For an example of how thick 24AWG wire is (22 is thicker), your standard CAT5E
wire is 8 strands of 24AWG, so with the current-standard USB wiring of VCC (5v
DC pos), Data (neg), Data (pos), GND (5v DC neg), it'd be ~half as thick as
CatV (but would probably have different shielding). However, according to
[http://pinoutsguide.com/Slots/usb_3_0_connector_pinout.shtml](http://pinoutsguide.com/Slots/usb_3_0_connector_pinout.shtml)
, the powered USB 3.0 connector has 11 pins, which would be ~lamp cord
thickness, or probably comparable to those ~10ft USB printer cables.
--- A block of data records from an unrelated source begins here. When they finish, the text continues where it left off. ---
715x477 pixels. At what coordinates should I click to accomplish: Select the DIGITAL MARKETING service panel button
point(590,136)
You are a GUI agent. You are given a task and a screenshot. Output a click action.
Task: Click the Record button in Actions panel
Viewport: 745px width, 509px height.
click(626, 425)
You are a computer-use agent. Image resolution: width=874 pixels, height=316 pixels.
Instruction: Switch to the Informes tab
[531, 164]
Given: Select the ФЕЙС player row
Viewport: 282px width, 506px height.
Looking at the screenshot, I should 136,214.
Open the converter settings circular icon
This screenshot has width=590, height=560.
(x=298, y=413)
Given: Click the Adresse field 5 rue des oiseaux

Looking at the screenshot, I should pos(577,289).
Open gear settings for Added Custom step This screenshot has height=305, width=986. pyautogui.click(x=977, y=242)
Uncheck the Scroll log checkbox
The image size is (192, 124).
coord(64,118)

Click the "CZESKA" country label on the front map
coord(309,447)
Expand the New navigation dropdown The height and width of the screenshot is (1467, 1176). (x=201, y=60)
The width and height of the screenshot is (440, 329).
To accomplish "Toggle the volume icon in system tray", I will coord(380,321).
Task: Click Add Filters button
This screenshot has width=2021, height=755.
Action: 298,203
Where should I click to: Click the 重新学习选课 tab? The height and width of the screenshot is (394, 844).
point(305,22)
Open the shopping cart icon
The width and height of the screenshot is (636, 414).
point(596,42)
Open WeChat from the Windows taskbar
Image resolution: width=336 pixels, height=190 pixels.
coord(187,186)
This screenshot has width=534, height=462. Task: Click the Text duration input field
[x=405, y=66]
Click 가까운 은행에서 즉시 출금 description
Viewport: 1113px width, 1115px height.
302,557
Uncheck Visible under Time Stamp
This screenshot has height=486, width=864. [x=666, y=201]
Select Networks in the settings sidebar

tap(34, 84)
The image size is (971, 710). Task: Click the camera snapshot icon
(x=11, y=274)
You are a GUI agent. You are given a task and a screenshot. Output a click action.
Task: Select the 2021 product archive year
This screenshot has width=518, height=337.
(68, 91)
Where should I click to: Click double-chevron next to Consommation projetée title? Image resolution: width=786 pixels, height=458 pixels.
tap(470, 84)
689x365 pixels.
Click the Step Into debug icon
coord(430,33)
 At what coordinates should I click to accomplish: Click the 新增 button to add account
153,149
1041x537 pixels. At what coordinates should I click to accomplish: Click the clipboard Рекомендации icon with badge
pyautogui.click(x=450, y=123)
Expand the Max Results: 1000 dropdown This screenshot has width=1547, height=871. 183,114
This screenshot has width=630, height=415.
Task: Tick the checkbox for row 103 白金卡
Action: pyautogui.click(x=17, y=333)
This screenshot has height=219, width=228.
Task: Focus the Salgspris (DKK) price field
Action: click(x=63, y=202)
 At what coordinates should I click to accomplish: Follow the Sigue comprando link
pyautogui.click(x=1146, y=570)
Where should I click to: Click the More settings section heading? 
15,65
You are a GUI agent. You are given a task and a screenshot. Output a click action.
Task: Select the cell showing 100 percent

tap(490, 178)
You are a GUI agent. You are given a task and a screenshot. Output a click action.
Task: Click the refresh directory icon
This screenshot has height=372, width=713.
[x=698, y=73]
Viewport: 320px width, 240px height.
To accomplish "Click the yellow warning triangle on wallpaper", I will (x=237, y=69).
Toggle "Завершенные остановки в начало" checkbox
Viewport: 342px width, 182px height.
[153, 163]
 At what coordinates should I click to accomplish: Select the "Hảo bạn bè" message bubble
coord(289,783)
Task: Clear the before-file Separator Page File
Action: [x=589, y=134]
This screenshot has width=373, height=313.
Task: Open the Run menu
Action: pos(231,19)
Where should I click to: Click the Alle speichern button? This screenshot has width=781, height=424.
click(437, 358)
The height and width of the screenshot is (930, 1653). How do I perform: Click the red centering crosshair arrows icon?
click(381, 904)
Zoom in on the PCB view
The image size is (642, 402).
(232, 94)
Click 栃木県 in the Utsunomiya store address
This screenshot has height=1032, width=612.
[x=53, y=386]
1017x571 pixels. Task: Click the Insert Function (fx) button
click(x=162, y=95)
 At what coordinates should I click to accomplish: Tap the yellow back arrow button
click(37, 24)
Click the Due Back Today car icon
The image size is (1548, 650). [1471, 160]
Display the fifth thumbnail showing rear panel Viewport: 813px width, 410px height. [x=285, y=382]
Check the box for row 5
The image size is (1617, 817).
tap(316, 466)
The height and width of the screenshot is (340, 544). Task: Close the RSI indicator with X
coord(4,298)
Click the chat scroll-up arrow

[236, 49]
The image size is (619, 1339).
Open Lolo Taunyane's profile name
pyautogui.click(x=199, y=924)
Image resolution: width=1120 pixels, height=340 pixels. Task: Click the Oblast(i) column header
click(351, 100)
Consider how thick overhead power lines are and how much power they carry in
watts, and how thick + long your vacuum cleaner cord is with how much that
carries (a Dyson DC33 takes 1190 watts):
[http://www.cockeyed.com/science/power_use_database/dyson_vac...](http://www.cockeyed.com/science/power_use_database/dyson_vacuum_cleaner.html)

Here is a good primer on wire capacity and how it relates to volts, amps,
watts, and wire diameter:
[http://www.rowand.net/Shop/Tech/WireCapacityChart.htm](http://www.rowand.net/Shop/Tech/WireCapacityChart.htm)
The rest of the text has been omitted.